Federal regulations require all private employers with 100 or more employees — and federal contractors or first-tier subcontractors with at least 50 employees and a federal contract, sub-contract, or purchase order amounting to $50,000 or more — to annually file the Employer Information Report EEO-1 with the U.S. Equal Employment Opportunity Commission’s (EEOC’s) EEO-1 Joint Reporting Committee. The EEO-1 Report contains employee race, ethnicity, and gender data by job category (Component 1 data).

In 2016, the EEOC finalized revisions to the EEO-1 Report that would have required employers with 100 or more employees to provide summary pay and total hours worked (Component 2 pay data) in addition to the demographic data already being collected, starting with the 2017 filing. After the Office of Management and Budget (OMB) stayed the expanded data collection, the EEOC instructed employers not to submit aggregate pay and hours worked data on the 2017 filing. (See our September 29, 2017 For Your Information.) Advocacy groups challenged the stay.

On March 4, 2019, Judge Tanya S. Chutkan of the U.S. District Court for the District of Columbia vacated the stay and ordered the immediate reinstatement of the expanded EEO-1 report. (See our March 6, 2019 FYI Alert.) At a March 19 status conference, the judge directed the EEOC to provide information by April 3 about how the agency would put the pay data collection into effect.

EEOC update

In an April 3 court filing, the agency proposed requiring employers to submit 2018 Component 2 data by September 30, 2019. It also proposed not requiring employers to report 2017 pay data.

In the filing, the EEOC highlighted the “significant practical challenges” it faces in collecting Component 2 pay data. Noting that “modifying its current processes is not currently a viable option for collecting Component 2 data from employers,” the agency concluded that its only alternative is to use a data and analytics contractor for the pay data collection at a cost of more than $3 million.

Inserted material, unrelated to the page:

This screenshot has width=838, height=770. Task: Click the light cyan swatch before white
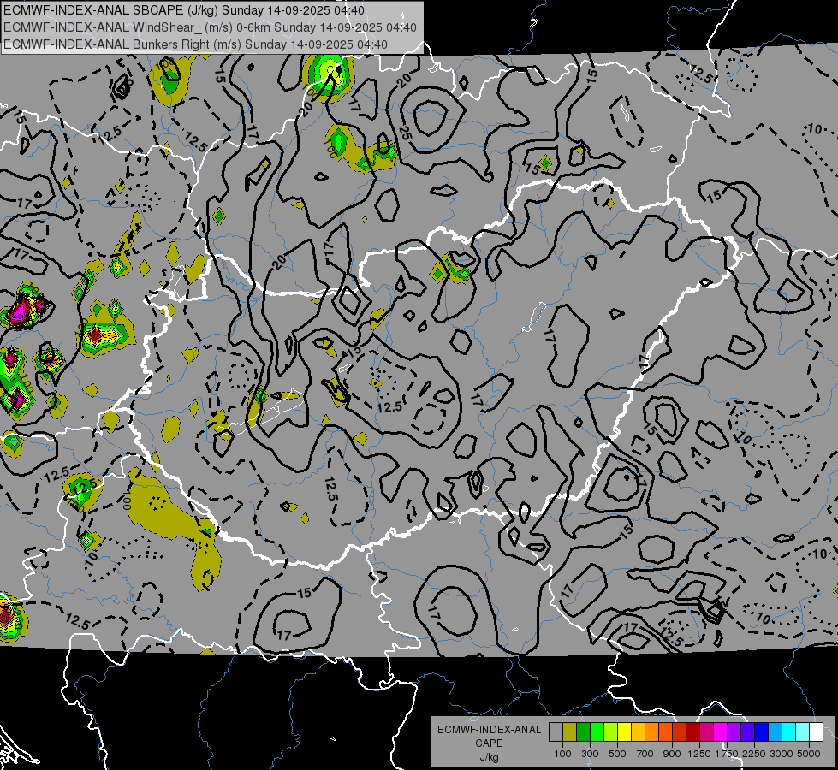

Before the court weighs in, the plaintiffs in the underlying case will have an opportunity to respond to the EEOC’s submission. It is also possible that the government may appeal the court’s March 4 ruling reinstating the pay data collection.

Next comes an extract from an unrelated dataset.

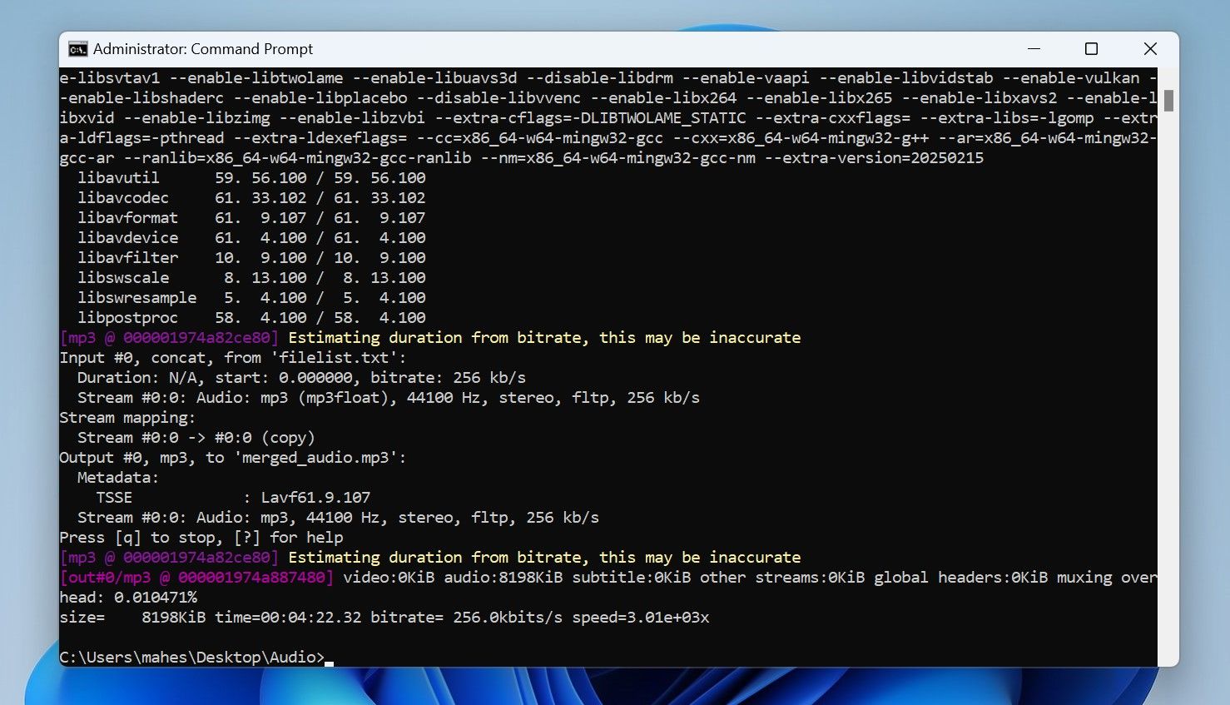Click the purple [out#0/mp3] log tag
The width and height of the screenshot is (1230, 705).
click(196, 578)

Whether employers will have to comply with a September 30, 2019 — or other — deadline to submit Component 2 pay data remains to be seen. At least for now, the deadline for employers to submit Component 1 data remains May 31, 2019. (See our February 4, 2019 FYI Alert.)

In closing

Employers should continue to monitor developments. While awaiting further guidance, employers should consider how they would meet reporting requirements if 2018 Component 2 data had to be compiled and filed by September 30, 2019.